Тогда он отвернулся и пошел от берега все прямо, не глядя перед собой и не заботясь даже о дороге. Мрачная скорбь затемнила его сознание и нависла над ним, как темная туча. Он забыл о времени, о пространстве, о собственном существовании и весь полон был одною гнетущею мыслью о Сократе… «Вчера он был, вчера еще раздавались его кроткие речи. Как может быть, что его нет сегодня? О ночь, о вы, великаны горы, окутанные туманными нимбами, ты, рокочущее море, обладающее собственным движением, вы, неспокойные ветры, несущие на крыльях дыхание необъятного мира, ты, звездный свод, покрытый летучими облаками, ты, тихо сверкающая зарница, раздвигающая их молчаливые гряды, — возьмите меня к себе, откройте мне тайну этой смерти, если вы ее знаете! А если не знаете, дайте моему неведению ваше бесстрастие. Возьмите у меня эти мучительные вопросы, — я не в силах более носить их в груди без ответа и без надежды на ответ… А кто же ответит, если уста Сократа смежило вечное молчание, а на его взоры налегла вечная тьма?»

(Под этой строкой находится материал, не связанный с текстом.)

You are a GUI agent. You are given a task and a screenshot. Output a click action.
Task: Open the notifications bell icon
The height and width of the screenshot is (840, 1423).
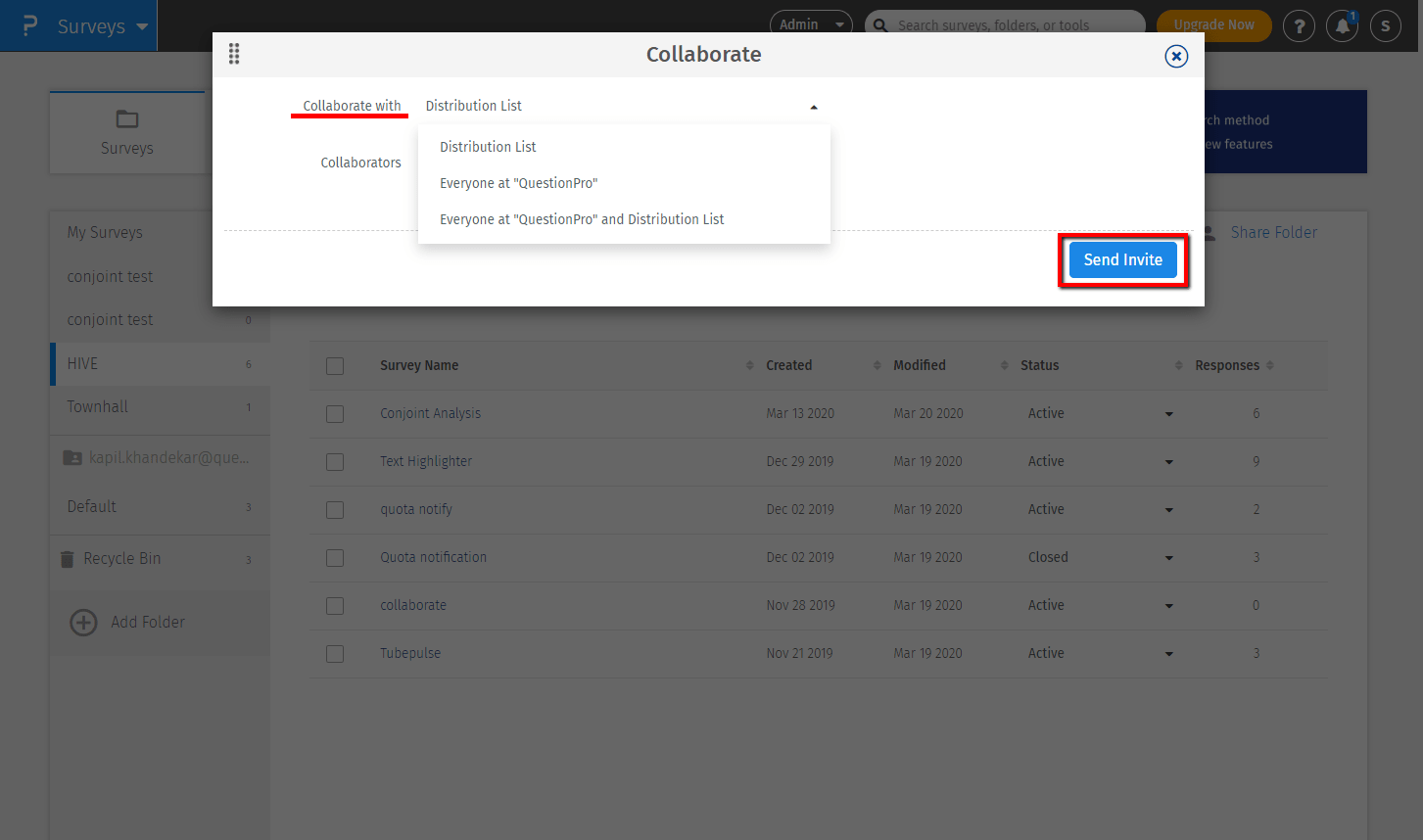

Так говорил Ктезипп, обращаясь к морю, к горам и мракам ночи, которая между тем, как всегда, совершала над спящим миром свой незримый, неудержимый полет. Прошло много часов, прежде чем Ктезипп вздумал оглянуться, куда привели его шаги, не управляемые сознанием. Когда же он оглянулся, то темный ужас охватил его душу.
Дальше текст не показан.